Aujourd’hui, nous réitérons ces demandes et appelons l’UA à:
a. Publier des échéanciers pour la mise en place des registres publics dans le format des données
ouvertes, qui contiennent des informations sur les propriétés réels des sociétés ou des banques,
b. Exiger l’enregistrement de toutes les sociétés faisant des affaires sur le Continent Africain et ayant
des liens étroits avec leurs pays d’origine, même lorsqu’elles sont enregistrées à l’étranger.
c. Exiger que les soumissionnaires aux marchés publics se soumettent aux vérifications sur les
antécédents de la société et de ses dirigeants, actionnaires majoritaires et bénéficiaires effectifs,
ainsi que la divulgation de l’identité des propriétaires
d. Exiger que le secteur de l’immobilier mette en place des mécanismes de lutte contre le
blanchiment d’argent, y compris la vérification des clients potentiels et une bonne tenue des
informations y relatives.
e. S’assurer qu’il existe des sanctions aux fautes concernant la conduite, y compris des poursuites
pénales, pour les personnes reconnues coupables d’avoir violé ces lois et les lois connexes, et
celles qui ont fait de fausses déclarations.
8. Au-delà de 2018
L’engagement de l’UA à consacrer 2018 à la lutte contre la corruption en Afrique est un grand pas
en avant pour le continent.
Alors que nous félicitons l’UA d’avoir créé des institutions anti-corruption et de mettre en œuvre
des mesures, des stratégies et des programmes pour combattre la corruption dans la région, la
réalité est que la corruption persiste malgré ces efforts.

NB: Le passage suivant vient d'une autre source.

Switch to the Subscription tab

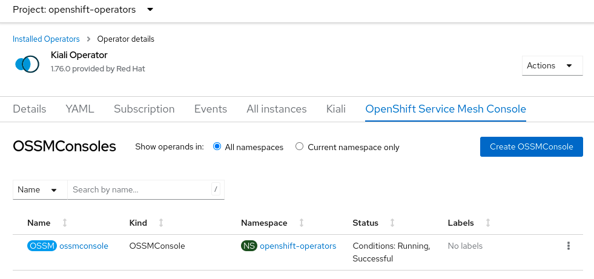144,109
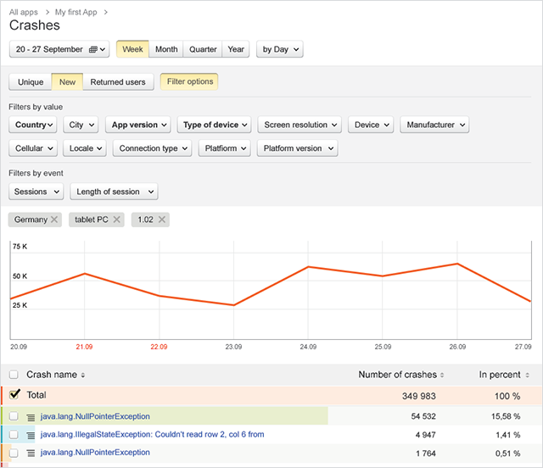Image resolution: width=543 pixels, height=468 pixels.
Task: Toggle the Filter options button
Action: (x=189, y=82)
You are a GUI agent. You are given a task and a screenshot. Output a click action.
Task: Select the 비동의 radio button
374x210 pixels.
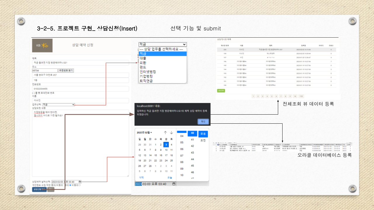click(79, 185)
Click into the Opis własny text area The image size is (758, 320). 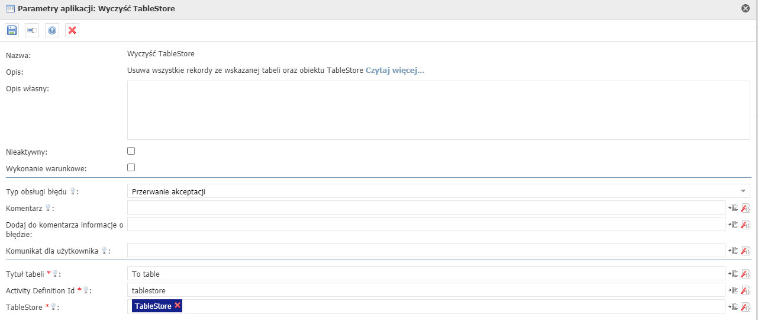[438, 110]
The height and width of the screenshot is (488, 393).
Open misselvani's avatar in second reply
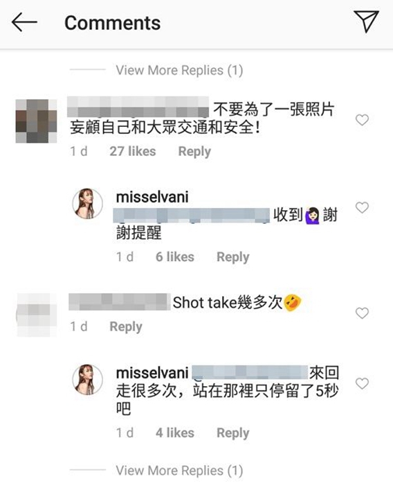88,380
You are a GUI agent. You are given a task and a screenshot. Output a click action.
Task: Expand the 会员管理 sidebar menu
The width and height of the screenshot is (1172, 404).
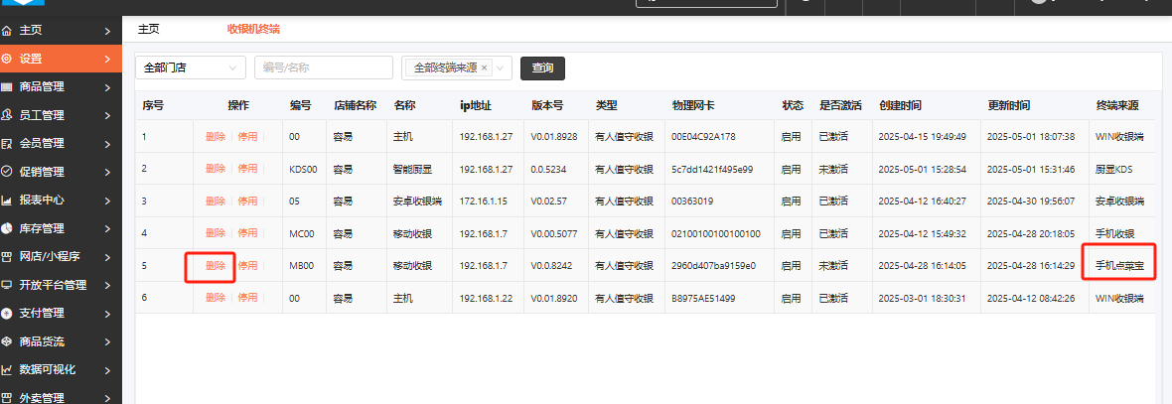tap(60, 143)
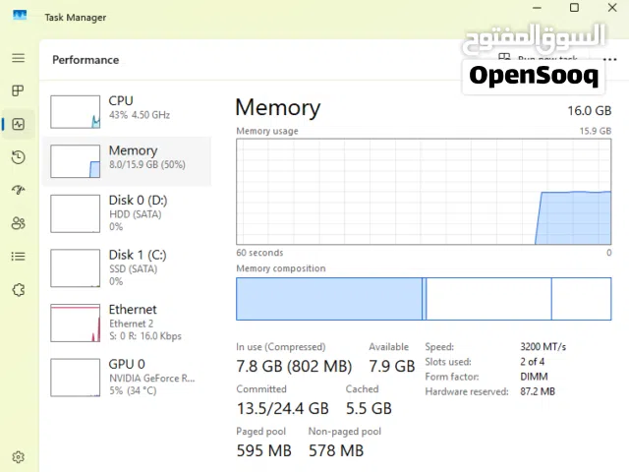Select Disk 1 (C:) SSD entry

127,268
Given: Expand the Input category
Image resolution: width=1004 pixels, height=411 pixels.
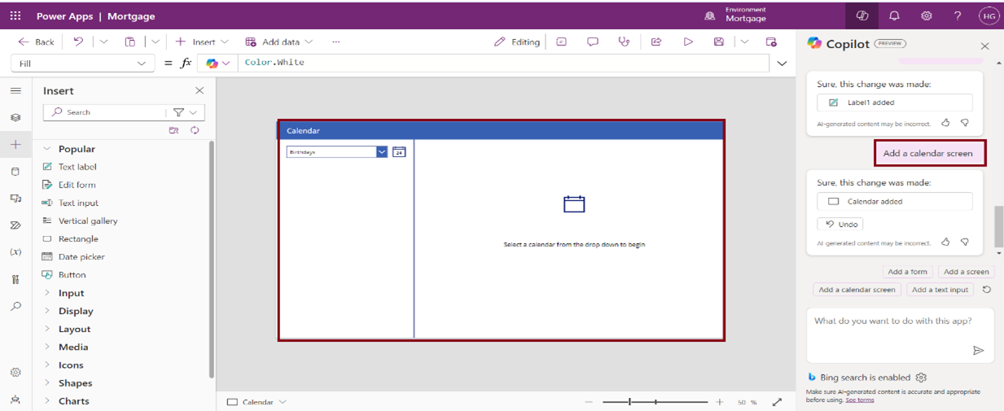Looking at the screenshot, I should (x=71, y=293).
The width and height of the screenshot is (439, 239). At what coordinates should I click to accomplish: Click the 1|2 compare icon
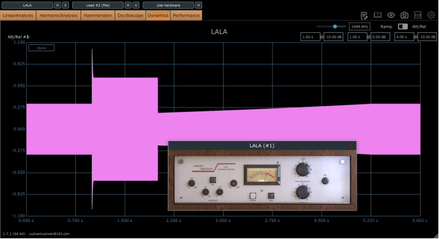[417, 15]
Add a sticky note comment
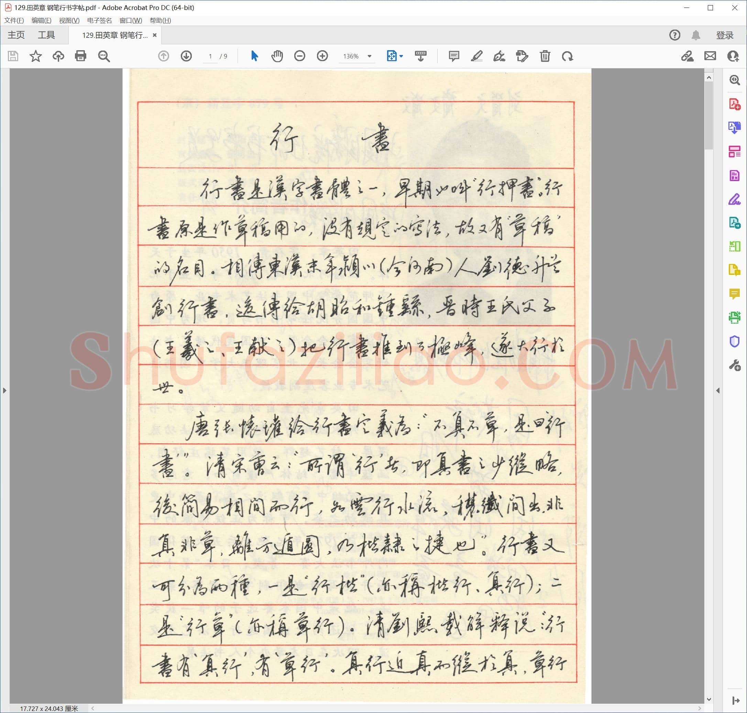The height and width of the screenshot is (713, 747). (x=454, y=56)
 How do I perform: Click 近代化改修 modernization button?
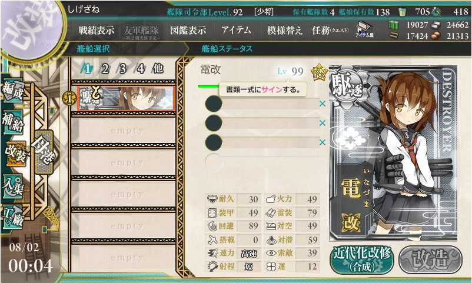pos(362,259)
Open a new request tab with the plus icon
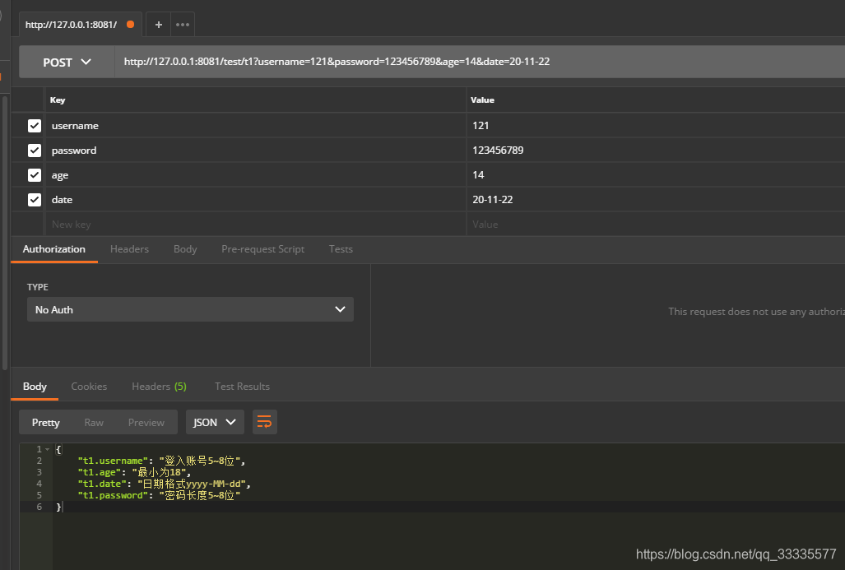This screenshot has width=845, height=570. point(158,24)
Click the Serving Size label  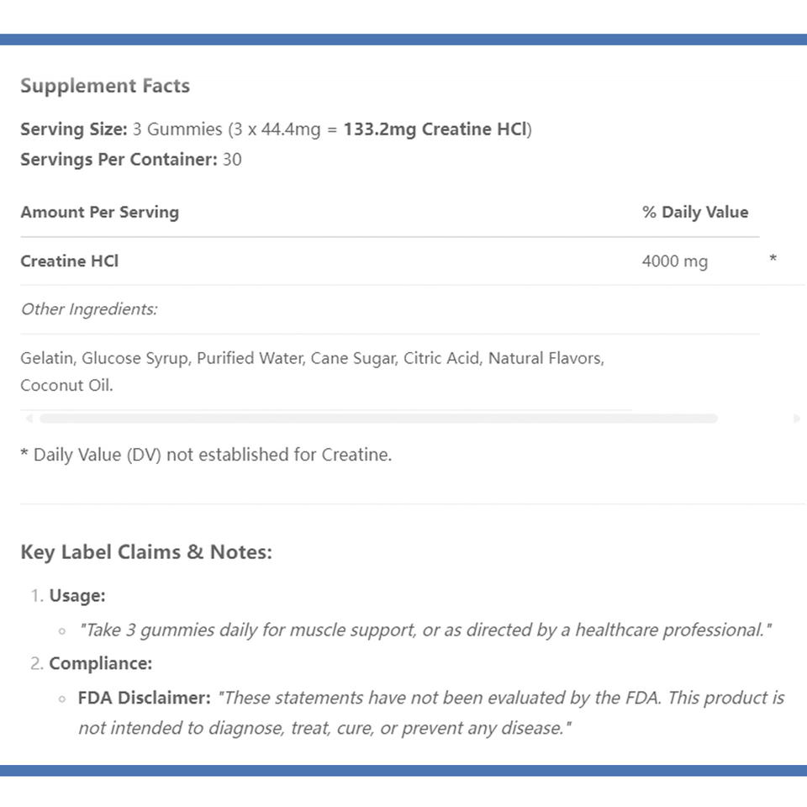74,129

La corruption n’est pas seulement un fléau; c’est un cancer pour notre continent. En tant que tel,
nous devons continuer la lutte au-delà de 2018 et encourager les Africains à lutter contre la
corruption partout où ils se trouvent.
Nous croyons fermement, maintenant plus que jamais, que l’UA passe des slogans aux actions. À ce
titre, nous encourageons l’UA à consacrer des ressources à la lutte contre la corruption dans ses
pays membres. Ce soutien financier aidera à renforcer les systèmes anti-corruption existants et à
soutenir la société civile dans l’éradication de la corruption sur notre continent.